Selective serotonin reuptake inhibitors, the enormously successful group of antidepressants that includes Prozac (fluoxetine, from Indianapolis-based Eli Lilly and Co.), increase brain serotonin levels. But they do more than that.

SSRIs also lead to the formation of new neurons in the brain. Moreover, if the new neurons do not form, the antidepressants would have no behavioral effects. That shows "neurogenesis doesn't just accompany the actions of antidepressants, but is necessary for their actions," Grigori Enikopolov of the Cold Spring Harbor Laboratory told BioWorld Today.

But the devil is in the details, as the devil is wont to be: Which part of the neurogenesis process were SSRIs influencing? Enikopolov rattled off half a dozen possibilities, including fewer neurons dying, postmitotic neurons going back into cell division mode, mitotic cells dividing once more for the road, or a stem cell replicating itself or giving rise to more daughter cells.

In a study in the May 23, 2006, issue of the Proceedings of the National Academy of Sciences, senior author Enikopolov and his colleagues pinned down the effects of Prozac to a single step in the road to neurogenesis. "We saw changes in one and only one class: the daughters of stem cells," also known as amplifying neural progenitors. "Whatever [increases in mature neurons] we see at the end is the consequence of that change."

SSRIs increase the number of new mature neurons in the hippocampus by about 50 percent. But because there are not that many new neurons in the adult hippocampus to begin with, that effect is fairly small in absolute terms. Also, Enikopolov said, "there is always production of new neurons in the hippocampus." So neurogenesis in response to antidepressants is "an augmentation" of what goes on under normal conditions, rather than the induction of a process that usually doesn't exist in the adult brain, which also makes its effects.
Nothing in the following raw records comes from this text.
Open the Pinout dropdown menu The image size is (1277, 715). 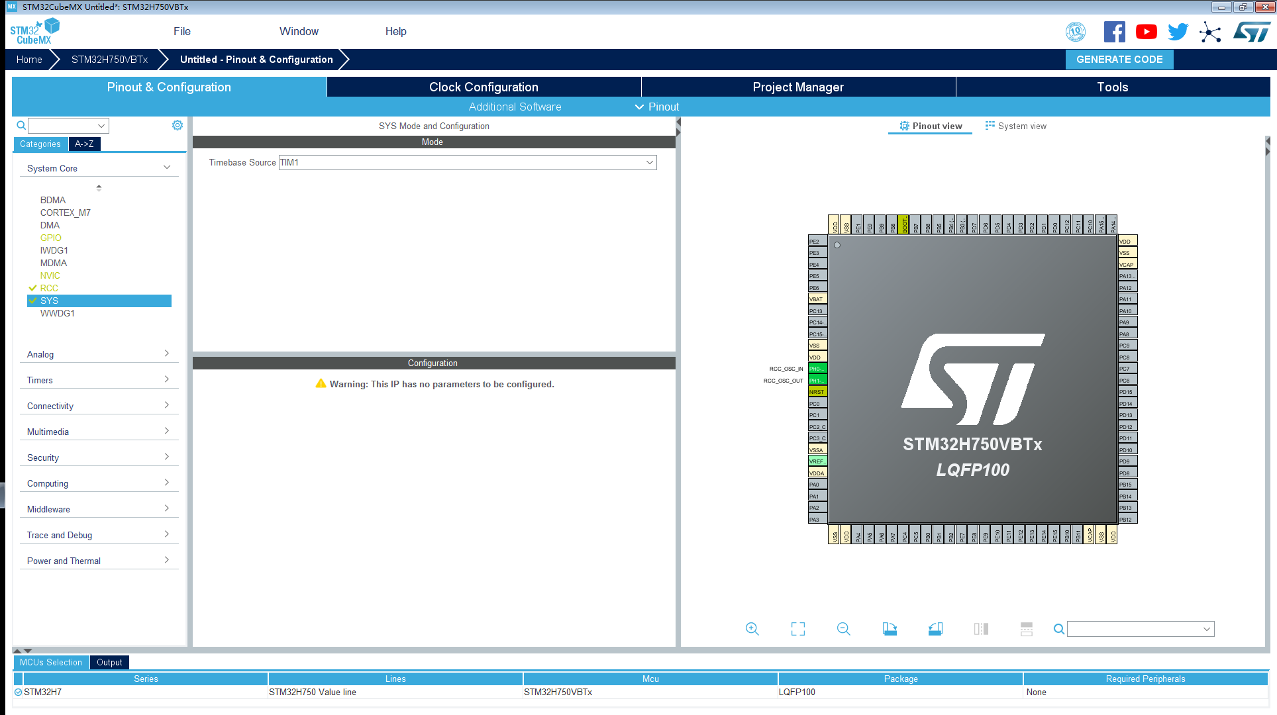(657, 107)
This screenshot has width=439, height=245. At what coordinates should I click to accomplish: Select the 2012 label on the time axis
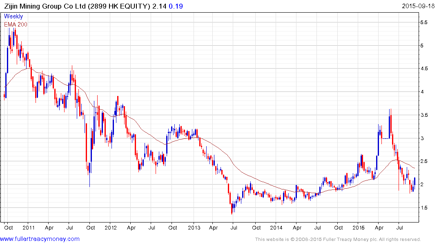tap(111, 227)
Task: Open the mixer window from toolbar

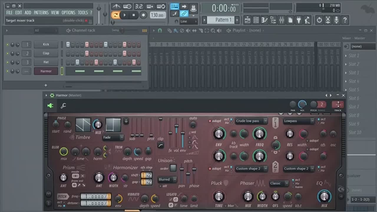Action: tap(282, 20)
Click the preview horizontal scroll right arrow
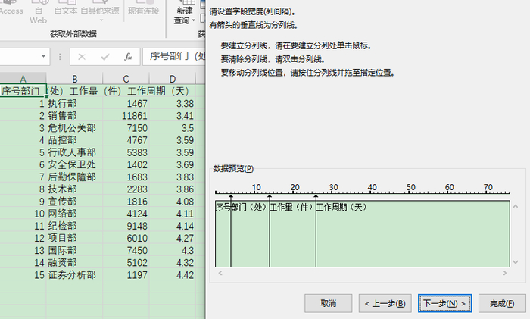This screenshot has width=530, height=319. point(505,273)
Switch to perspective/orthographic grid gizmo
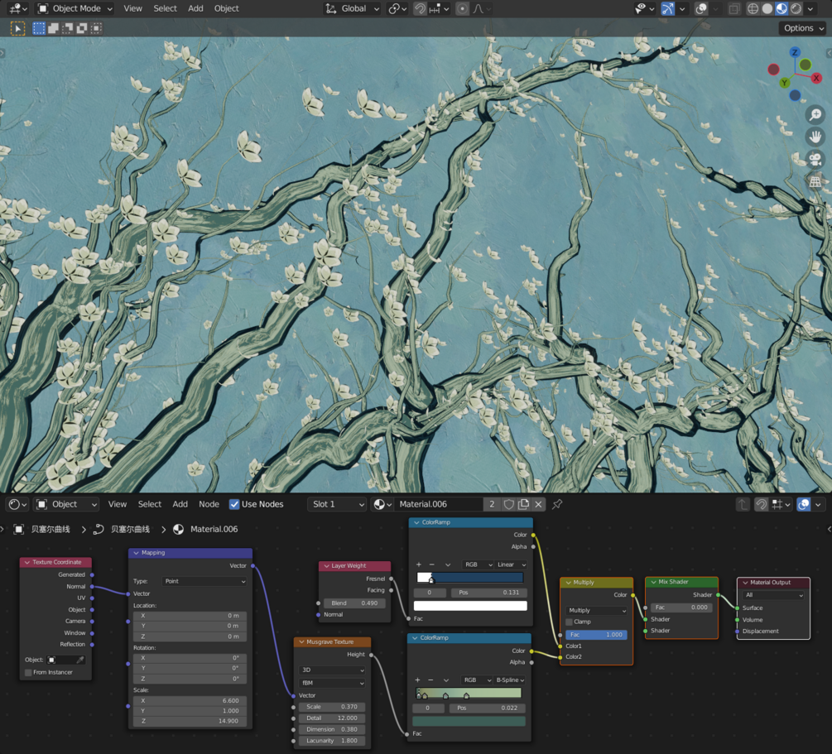The height and width of the screenshot is (754, 832). [815, 180]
That subtlety intersected with the fact that the available labeling technique for stem cells (technically speaking, early progenitor cells, since there is no proof that they self-renew in the adult hippocampus) made them hard to count. In mature neurons, labeling usually is confined to the nuclei — "in the end, one is counting dots," Enikopolov said. In contrast, stem cell labeling techniques labeled the whole cell, making the cells easy to see "but very difficult to count."
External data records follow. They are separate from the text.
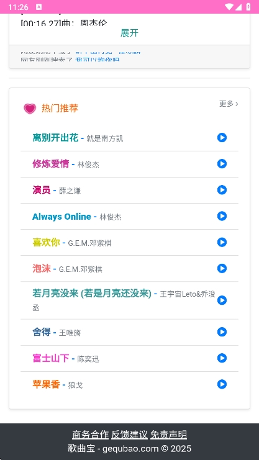Open 更多 hot recommendations

(229, 104)
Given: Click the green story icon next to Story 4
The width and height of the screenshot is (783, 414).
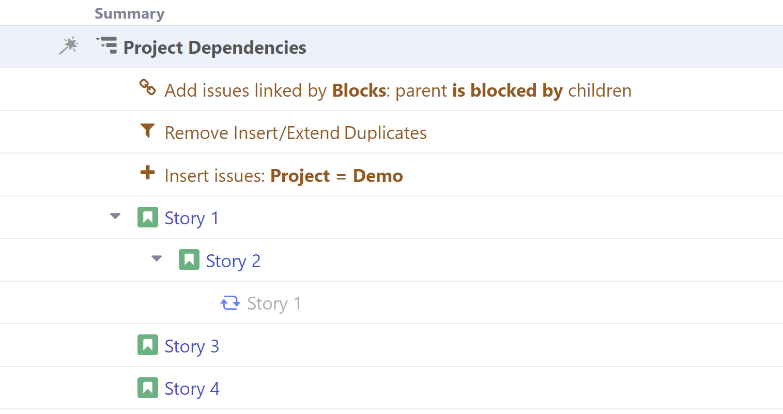Looking at the screenshot, I should coord(148,388).
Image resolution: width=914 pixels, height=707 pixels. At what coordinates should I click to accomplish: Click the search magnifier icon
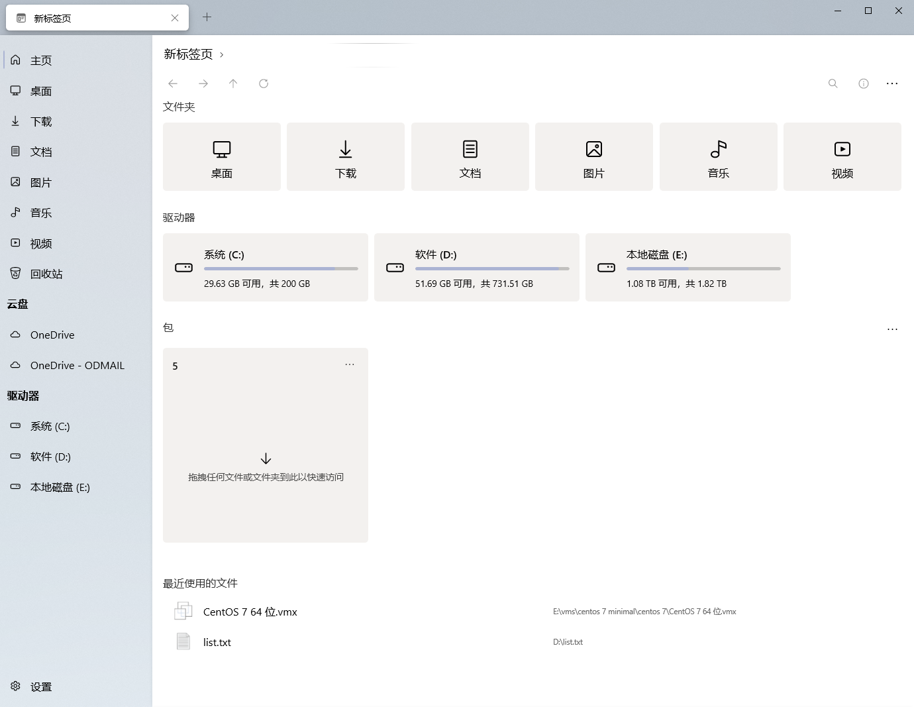tap(833, 83)
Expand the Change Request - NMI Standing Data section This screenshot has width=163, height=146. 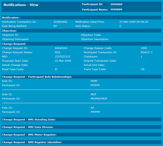tap(29, 119)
Enikopolov and his colleagues at Cold Spring Harbor Laboratory in Cold Spring Harbor, N.Y., generated a mouse whose fluorescent signal in the stem cells was once again restricted to the nucleus, turning the signal back into a dot. That reporter mouse, plus the division of the process of hippocampal neuron formation into steps that were easy to distinguish by immunostaining, allowed researchers to count even small changes in cell numbers. That increased accuracy, in turn, allowed them to zero in on the increased division of an early progenitor cell as the root cause of the increase in mature neurons.

For all of the clinical successes of selective serotonin reuptake inhibitors, little actually is known about their mechanism. So little, in fact, that a recent issue of PloS Medicine devoted a whole article to the difference between what's known scientifically about SSRI's mechanisms, what's claimed or implied in promotional materials, and whether the twain shall ever meet.

Most marketing materials use an increase in serotonin levels as the mechanistic explanation for why SSRIs work.

Enikopolov said his work "doesn't refute the serotonin hypothesis," and added that work by other researchers using serotonin receptor knockout mice shows that antidepressants do indeed work in part by increasing serotonin levels.

What the PNAS study does, he said, is to shift the balance a bit toward neurogenesis in terms of the relative importance of the two mechanisms.

For their next challenge, Enikopolov and his colleagues are planning to see how general their findings are.

"One question is whether other SSRIs work the same way, but a more interesting question is whether other families, such as SNRIs, work the same way," he said. "And the even more interesting question is whether other treatments - procedures such as electroconvulsive therapy or deep brain stimulation - involve neurogenesis, and whether they target the same cell population. So that is what we are trying to determine now."